◆ Page excerpt:
====================

You are viewing a plain text version of this content. The canonical link for it is here.
Posted to dev@spot.apache.org by Vivienne Pustell <vi...@yellingviv.com> on 2020/04/02 23:09:35 UTC

Re: Hive Partition Names for numbers (SPOT-19 and SPOT-239)

Hi Jeremy,

My personal vote would be to align around the two-digit zero-padded
strings. It's more standardized, and the consistency in format makes it
easier to run scripts as needed. In that sense, it should be viable to run
a script to change the numbers that are currently stored, and then stay
consistent going forward. We've been running into issues with things like
this in $DAY_JOB and it's definitely worth getting consistent sooner rather
than later, IMO.

Cheers,
-Vivienne

On Mon, Mar 30, 2020 at 12:47 PM Jeremy Nelson <je...@digitalminion.com>
wrote:

> Greetings,
>
> I noticed that SPOT-19 and SPOT-239 describe two aspects of the same
> problem – that is – HIVE partition names are stored as numbers (ie,
> y=2020/m=3/d=4) but some software (like the SPOT-ML) expects these
> partition names to be stored as two-digit zero-padded strings (ie,
> y=2020/m=03/d=04).
>
> We should identify which approach is preferable (break the schema, or break
> the software?) and then harmonize all affected systems to do the same
> thing, one way or the other.
>
> Thanks,
>
> Jeremy
>

====================

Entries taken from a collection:
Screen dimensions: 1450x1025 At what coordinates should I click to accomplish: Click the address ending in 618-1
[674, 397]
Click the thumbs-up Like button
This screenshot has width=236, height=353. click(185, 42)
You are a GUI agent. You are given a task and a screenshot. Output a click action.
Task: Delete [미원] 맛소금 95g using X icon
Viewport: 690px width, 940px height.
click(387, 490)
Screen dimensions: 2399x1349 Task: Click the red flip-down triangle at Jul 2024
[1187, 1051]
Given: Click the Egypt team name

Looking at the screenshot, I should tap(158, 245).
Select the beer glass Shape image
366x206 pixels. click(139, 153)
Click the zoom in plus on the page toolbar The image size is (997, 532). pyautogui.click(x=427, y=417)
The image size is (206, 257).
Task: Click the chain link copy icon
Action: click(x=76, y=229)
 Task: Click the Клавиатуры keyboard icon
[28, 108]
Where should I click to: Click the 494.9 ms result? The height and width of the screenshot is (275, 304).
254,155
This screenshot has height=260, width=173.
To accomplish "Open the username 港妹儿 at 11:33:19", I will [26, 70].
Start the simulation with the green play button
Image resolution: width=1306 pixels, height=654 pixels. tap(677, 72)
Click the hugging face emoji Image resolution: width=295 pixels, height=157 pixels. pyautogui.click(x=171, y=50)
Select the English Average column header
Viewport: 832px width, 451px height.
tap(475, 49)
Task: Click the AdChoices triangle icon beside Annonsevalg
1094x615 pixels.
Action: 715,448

====================

◆ Brief 1:
In the Hive partition names thread, which format does Vivienne vote to align around?
◆ Brief 2:
In the listing, swap "hugging face" for "smiling face" in the lines from the one containing "Start the simulation" through the end of the listing, and give back only those lines.

◆ Task answer 1:
Two-digit zero-padded strings.

◆ Task answer 2:
Start the simulation with the green play button
Image resolution: width=1306 pixels, height=654 pixels. tap(677, 72)
Click the smiling face emoji Image resolution: width=295 pixels, height=157 pixels. pyautogui.click(x=171, y=50)
Select the English Average column header
Viewport: 832px width, 451px height.
tap(475, 49)
Task: Click the AdChoices triangle icon beside Annonsevalg
1094x615 pixels.
Action: 715,448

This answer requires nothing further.